= Exercise brief =
Write out the items exactly as they appear, covering the stretch from the line containing "This screenshot has width=485, height=1044." through the end of the items.

= Material for this exercise =

_ _ _ _ _

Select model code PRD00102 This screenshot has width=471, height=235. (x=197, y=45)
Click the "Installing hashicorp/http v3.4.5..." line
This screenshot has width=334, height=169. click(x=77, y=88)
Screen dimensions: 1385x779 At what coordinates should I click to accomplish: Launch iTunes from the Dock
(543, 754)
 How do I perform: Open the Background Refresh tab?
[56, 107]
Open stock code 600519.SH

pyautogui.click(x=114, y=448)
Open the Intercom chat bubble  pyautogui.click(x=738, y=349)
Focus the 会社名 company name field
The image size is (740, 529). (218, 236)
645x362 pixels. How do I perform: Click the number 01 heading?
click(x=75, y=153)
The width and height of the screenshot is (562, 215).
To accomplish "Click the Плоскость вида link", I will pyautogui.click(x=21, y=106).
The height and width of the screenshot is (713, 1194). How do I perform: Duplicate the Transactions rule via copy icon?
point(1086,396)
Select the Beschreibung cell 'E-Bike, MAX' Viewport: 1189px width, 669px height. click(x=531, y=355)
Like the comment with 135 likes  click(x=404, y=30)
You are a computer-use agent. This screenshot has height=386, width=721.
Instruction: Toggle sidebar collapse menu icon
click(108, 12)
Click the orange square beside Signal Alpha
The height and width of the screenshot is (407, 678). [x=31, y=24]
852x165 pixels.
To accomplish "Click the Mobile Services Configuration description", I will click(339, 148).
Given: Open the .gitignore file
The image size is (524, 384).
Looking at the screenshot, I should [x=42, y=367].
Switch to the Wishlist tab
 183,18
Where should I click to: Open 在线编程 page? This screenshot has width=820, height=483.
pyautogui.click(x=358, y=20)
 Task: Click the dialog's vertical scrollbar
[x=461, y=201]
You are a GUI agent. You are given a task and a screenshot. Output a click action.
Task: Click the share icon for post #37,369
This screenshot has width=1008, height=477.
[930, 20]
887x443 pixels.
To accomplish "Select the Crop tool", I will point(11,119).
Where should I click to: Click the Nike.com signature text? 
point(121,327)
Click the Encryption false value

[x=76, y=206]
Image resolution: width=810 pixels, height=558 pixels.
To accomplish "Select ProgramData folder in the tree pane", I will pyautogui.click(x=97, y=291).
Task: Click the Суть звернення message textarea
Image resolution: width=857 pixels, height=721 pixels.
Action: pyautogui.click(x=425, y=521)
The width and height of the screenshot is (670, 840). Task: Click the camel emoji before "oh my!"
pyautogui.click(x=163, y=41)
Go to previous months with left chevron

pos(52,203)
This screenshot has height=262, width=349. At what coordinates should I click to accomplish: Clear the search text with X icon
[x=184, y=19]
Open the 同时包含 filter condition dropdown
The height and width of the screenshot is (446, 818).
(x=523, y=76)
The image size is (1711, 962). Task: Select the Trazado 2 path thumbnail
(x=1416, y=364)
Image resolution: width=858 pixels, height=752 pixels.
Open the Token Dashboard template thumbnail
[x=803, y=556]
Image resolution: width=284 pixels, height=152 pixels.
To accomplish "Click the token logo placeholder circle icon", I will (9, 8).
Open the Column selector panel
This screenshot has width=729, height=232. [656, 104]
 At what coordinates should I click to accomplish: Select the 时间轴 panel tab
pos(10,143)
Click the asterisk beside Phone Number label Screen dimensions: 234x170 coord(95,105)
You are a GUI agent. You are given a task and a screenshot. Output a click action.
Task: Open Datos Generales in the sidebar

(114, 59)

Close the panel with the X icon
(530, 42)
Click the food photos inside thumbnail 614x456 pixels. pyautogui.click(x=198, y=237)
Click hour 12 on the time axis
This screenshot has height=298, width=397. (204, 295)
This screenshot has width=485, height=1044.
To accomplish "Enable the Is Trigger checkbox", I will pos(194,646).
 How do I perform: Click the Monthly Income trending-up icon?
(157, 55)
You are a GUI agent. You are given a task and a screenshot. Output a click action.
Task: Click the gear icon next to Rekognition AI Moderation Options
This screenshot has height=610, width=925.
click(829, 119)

_ _ _ _ _

= Solved problem =
This screenshot has width=485, height=1044.
To accomplish "Enable the Is Trigger checkbox", I will pos(194,646).
 How do I perform: Click the Monthly Income trending-up icon?
(157, 55)
You are a GUI agent. You are given a task and a screenshot. Output a click action.
Task: Click the gear icon next to Rekognition AI Moderation Options
This screenshot has height=610, width=925.
click(829, 119)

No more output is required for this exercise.